October 27, 2021

Great leaders come in all forms

It was painful to watch the World Series open last night absent this season’s two best teams, the CA teams from Los Angeles and my home in San Francisco. We’ll have to discuss the check swing that ended the Giant’s season with our guests down south after this meeting. But I have a confession. After living in SF for nearly 30 years, I’ve never become a Giants or 49ers fan. I remain loyal, hopelessly so, to my hometown teams the Twins and Vikings. While this remains the year the Vikings will win their first ever Super Bowl, 30 years ago today in 1991, the Minnesota Twins won game 7 over the Atlanta Braves in what ESPN deemed the Greatest World Series of all time, between 2 last place teams from the prior season. Jack Morris, refusing to be taken out, pitched a legendary 10 inning complete game shutout, a performance that propelled him to the Hall of Fame. It would be the last major sports championship for Minnesota, the longest drought in the nation. I remember this game as if it were yesterday, except, I wasn’t even aware of who was in the World Series for many months after it occurred.

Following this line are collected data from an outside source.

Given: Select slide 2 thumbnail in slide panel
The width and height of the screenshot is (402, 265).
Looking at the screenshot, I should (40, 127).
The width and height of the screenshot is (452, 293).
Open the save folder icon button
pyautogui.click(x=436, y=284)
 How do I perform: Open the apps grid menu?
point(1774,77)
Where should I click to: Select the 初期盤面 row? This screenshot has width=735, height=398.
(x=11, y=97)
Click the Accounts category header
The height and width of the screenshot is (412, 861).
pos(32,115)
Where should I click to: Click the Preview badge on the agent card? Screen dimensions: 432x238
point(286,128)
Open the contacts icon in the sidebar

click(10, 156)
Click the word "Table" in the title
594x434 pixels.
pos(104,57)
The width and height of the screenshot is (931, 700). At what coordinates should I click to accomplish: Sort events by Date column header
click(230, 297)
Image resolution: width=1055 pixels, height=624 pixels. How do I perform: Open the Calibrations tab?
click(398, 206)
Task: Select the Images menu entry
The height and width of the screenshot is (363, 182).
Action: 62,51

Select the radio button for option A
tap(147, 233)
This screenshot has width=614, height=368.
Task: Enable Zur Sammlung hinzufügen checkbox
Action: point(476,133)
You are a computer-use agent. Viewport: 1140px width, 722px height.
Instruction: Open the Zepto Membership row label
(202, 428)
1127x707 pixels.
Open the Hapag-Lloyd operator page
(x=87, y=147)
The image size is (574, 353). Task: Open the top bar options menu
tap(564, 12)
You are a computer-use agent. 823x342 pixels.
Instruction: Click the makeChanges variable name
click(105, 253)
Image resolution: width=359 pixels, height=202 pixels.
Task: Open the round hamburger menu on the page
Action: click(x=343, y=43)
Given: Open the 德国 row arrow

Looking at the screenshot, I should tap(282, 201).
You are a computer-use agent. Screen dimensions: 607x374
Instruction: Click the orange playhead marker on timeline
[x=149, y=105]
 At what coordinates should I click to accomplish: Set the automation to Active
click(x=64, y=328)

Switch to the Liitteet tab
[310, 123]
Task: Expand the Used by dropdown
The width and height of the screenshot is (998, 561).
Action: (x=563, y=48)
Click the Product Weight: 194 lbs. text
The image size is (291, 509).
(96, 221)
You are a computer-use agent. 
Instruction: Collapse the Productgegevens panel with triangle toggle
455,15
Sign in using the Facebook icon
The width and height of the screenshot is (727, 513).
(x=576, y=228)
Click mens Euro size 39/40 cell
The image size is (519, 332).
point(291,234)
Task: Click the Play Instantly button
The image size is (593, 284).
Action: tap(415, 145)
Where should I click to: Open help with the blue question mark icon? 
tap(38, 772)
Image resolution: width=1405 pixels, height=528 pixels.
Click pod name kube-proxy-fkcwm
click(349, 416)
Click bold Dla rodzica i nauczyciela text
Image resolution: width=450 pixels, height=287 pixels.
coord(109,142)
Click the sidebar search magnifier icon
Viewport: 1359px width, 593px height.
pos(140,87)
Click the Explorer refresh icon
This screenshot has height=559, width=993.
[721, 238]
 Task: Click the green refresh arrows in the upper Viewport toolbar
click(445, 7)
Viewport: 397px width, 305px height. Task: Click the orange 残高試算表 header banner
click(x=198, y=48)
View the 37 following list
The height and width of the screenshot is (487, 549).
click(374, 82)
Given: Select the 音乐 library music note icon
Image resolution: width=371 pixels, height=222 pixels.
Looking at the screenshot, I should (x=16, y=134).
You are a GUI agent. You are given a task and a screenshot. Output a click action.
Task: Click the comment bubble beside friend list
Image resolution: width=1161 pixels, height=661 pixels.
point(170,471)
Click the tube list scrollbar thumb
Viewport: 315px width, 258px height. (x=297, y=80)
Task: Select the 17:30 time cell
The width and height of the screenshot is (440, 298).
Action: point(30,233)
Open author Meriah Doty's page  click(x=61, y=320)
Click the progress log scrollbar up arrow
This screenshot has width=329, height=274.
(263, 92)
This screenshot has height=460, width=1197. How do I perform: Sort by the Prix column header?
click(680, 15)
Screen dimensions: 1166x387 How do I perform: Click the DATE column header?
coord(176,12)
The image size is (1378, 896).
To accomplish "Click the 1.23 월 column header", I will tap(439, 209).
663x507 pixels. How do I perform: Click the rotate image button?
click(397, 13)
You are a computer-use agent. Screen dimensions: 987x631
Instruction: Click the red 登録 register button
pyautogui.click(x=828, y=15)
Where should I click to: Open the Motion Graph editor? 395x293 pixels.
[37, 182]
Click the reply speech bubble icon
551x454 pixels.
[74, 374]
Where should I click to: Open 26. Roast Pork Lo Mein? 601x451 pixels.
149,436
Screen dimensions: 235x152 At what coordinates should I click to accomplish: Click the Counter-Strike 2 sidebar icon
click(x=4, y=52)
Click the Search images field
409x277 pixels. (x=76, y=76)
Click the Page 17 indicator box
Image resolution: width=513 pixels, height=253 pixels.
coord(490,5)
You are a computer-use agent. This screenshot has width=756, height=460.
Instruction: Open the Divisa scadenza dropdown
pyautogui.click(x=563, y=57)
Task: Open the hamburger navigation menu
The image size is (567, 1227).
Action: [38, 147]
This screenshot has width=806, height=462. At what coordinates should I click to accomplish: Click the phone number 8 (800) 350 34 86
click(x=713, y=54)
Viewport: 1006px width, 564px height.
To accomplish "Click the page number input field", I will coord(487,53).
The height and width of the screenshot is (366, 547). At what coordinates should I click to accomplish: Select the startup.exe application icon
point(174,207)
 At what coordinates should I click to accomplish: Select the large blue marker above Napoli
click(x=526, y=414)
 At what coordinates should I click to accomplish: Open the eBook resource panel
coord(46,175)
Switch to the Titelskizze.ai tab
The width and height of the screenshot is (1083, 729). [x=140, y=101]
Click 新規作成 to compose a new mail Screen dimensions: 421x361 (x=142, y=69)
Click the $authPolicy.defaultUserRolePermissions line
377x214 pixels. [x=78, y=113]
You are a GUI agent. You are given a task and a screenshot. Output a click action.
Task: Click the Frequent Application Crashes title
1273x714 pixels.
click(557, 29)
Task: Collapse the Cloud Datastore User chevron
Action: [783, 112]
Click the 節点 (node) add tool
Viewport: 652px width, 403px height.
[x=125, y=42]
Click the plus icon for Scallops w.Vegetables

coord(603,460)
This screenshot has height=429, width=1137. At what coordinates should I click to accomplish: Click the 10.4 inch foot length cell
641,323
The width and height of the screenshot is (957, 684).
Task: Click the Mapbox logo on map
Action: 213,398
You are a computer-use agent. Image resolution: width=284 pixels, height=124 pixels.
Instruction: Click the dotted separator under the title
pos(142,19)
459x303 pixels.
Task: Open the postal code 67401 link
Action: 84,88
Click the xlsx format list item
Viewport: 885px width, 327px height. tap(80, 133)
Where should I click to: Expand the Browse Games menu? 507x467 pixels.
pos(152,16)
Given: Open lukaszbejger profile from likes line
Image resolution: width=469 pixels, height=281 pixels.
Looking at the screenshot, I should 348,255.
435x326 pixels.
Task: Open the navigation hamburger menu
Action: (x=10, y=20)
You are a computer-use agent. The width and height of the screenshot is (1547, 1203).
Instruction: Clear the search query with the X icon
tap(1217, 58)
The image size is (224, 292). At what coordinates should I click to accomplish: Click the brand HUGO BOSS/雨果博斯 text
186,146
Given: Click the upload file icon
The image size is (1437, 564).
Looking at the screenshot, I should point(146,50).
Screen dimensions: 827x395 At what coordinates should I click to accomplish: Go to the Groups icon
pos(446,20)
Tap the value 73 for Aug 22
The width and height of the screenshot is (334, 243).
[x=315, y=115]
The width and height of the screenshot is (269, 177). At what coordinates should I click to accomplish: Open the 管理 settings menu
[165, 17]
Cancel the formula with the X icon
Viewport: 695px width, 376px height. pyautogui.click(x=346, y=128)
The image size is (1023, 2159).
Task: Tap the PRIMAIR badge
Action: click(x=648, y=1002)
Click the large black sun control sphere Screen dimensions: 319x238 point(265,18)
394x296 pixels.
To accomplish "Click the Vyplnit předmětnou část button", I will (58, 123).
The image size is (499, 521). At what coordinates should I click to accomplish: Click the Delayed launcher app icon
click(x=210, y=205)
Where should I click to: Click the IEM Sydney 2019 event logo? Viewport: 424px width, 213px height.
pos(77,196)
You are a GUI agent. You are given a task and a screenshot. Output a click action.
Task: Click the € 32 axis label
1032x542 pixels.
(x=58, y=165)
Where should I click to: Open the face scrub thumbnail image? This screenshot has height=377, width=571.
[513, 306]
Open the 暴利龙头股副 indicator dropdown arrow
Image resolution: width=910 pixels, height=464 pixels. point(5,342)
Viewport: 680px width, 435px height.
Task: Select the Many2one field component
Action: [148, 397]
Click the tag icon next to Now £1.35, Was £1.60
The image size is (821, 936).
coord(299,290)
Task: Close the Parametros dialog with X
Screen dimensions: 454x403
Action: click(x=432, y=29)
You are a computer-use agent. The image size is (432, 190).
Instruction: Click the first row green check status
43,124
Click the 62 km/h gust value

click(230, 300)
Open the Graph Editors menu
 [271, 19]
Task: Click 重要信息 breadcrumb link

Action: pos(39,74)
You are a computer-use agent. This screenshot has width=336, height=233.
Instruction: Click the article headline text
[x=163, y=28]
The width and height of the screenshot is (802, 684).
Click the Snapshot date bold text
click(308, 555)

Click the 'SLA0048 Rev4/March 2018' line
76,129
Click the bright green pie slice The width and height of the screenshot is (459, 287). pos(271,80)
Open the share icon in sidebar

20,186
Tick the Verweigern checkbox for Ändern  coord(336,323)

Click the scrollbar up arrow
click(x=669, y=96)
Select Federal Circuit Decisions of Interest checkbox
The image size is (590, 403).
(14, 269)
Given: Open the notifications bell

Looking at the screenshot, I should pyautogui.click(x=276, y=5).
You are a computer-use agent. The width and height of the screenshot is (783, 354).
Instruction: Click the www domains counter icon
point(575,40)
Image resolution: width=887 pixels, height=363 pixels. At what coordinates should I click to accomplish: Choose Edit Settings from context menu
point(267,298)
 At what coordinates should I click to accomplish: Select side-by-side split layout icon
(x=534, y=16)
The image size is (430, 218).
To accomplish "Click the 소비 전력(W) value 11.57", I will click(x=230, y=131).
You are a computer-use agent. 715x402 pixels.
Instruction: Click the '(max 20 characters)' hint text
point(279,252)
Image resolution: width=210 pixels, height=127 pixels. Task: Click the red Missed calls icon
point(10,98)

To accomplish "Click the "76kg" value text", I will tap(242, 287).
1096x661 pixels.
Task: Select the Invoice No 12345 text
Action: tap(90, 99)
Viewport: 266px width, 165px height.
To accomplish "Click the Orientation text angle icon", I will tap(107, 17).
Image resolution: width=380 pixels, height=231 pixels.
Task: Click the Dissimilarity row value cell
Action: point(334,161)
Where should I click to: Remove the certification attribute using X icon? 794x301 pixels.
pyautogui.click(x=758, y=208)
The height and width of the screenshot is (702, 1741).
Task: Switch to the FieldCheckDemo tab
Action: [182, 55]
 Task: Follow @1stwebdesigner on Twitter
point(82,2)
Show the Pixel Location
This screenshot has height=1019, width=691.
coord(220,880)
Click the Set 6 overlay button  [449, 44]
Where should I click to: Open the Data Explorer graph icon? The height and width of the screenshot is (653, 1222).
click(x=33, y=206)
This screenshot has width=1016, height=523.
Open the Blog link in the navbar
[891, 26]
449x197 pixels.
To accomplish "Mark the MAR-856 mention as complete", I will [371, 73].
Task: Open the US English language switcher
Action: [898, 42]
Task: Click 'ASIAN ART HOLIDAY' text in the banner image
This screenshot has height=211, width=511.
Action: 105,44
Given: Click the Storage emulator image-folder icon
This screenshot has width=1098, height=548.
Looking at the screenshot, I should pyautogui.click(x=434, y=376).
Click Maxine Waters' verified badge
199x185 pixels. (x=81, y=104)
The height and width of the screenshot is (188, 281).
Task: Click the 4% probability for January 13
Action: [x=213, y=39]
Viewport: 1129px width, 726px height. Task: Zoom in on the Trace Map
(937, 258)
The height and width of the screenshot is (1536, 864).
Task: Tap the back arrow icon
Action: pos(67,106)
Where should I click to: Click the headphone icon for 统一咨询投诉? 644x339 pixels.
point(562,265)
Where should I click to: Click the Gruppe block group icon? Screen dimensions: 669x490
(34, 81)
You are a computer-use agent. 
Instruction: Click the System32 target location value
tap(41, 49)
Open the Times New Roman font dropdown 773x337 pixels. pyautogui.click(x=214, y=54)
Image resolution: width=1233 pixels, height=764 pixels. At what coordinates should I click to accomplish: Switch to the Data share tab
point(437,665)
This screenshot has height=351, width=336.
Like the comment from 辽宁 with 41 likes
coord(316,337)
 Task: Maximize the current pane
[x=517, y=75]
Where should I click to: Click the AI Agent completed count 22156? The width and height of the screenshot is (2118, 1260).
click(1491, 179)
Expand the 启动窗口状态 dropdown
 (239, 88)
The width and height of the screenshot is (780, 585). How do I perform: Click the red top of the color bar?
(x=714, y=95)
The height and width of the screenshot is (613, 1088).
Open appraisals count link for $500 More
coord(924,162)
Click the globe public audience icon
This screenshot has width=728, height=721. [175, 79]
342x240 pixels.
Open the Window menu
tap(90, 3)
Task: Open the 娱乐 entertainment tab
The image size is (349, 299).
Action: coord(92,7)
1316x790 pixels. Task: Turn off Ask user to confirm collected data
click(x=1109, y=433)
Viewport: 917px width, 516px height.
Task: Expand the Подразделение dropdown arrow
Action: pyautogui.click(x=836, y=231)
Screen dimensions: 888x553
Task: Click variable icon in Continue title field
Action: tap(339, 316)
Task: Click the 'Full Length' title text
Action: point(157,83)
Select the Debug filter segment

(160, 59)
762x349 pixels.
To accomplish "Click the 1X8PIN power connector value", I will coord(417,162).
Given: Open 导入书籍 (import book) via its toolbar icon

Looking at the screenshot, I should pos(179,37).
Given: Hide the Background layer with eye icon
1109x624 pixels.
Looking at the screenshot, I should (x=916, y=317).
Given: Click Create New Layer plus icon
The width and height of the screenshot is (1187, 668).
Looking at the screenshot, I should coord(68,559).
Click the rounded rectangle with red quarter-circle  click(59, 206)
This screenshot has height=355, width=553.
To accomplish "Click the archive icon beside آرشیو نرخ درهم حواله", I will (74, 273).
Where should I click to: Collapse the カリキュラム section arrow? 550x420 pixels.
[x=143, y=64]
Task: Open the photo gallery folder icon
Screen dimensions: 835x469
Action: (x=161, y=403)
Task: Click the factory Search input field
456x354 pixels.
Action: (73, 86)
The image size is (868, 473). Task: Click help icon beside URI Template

At the time, I was living in a small village in central Tanzania. 6 hours away from the nearest paved road, I lived absent electricity and running water, much less access to the internet, a landline phone or even a newspaper. I experienced a year of being completely cut off from the rest of civilization and unaware of any critical events that occurred in the world, including the Twin’s championship.

When we have everything at our disposal and expect anything the world has to offer to be summonsed to our doorstep within hours with a few taps on our phone, we often take for granted all of the amazing infrastructure that was created to make such a way of life possible – from transportation to power to communications.  I’ve had great appreciation for world class infrastructure ever since and believe the pandemic and supply chain crisis has heightened everyone’s appreciation.

I’ve spoken at recent board meetings about the impact of transformational leadership. Today is the birthday of a great American leader, the larger-than-life President, Teddy Roosevelt.  On this day in 1996, another larger-than-life leader, the German chancellor who reunified East and West Germany, Helmut Kohl, was voted out of office following decades as a leading character in European and global politics.  His long-time protégé and youngest cabinet minister, whom he referred to as “his little girl,” would play a key role in his ouster and fall from political grace as a result of financial scandal. Angela Merkel would later become the first female and one of the longest serving leaders of Germany. By the end of her 16-year tenure, she would rise from a childhood under communism to achieving the status of leader of the free world.

A trained scientist with a doctorate in quantum chemistry, she personifies the polar opposite profile of many global leaders of this or past eras – a humble, reserved, soft-spoken female, with steely resolve in the face of crisis. She is all substance with little style and once told Tony Blair that she has no charisma. Instead, she exudes competence and moral authority – her tenure as chancellor and as a world leader will be appreciated for being remarkably bold and effective and will hopefully serve as a model for many others to come.

Not only did she save the EU by making tough, unpopular choices as a result of the Great Recession of 2008, she also championed the green revolution, to phase out nuclear and coal production, and earned acclaim for navigating the COVID pandemic. In 2015, she led a continent to respond to a catastrophic refugee crisis in a manner that will go down in history. The world will never forget how Germans were led by one leader to commit the most heinous atrocities imaginable to humankind. 70 years later, they were led by another to set a new standard for humanitarianism. Merkel confronted a tidal wave of hysteria – the stoking of fear, racism, religious bigotry and other baser sentiments often voiced by even other world leaders. And as a result, Germans welcomed desperate Syrians fleeing from war with open arms. She told her people “We can do this,” and so they did – successfully integrating over a million refugees in a single year.

We’re sad to see her leave the world stage but hope Angela Merkel, by rising to the challenge time and again to bring people together to do the right thing and by boldly attacking big problems to achieve a better future, has emblazoned an unexpected profile and template for what we envision in our leaders.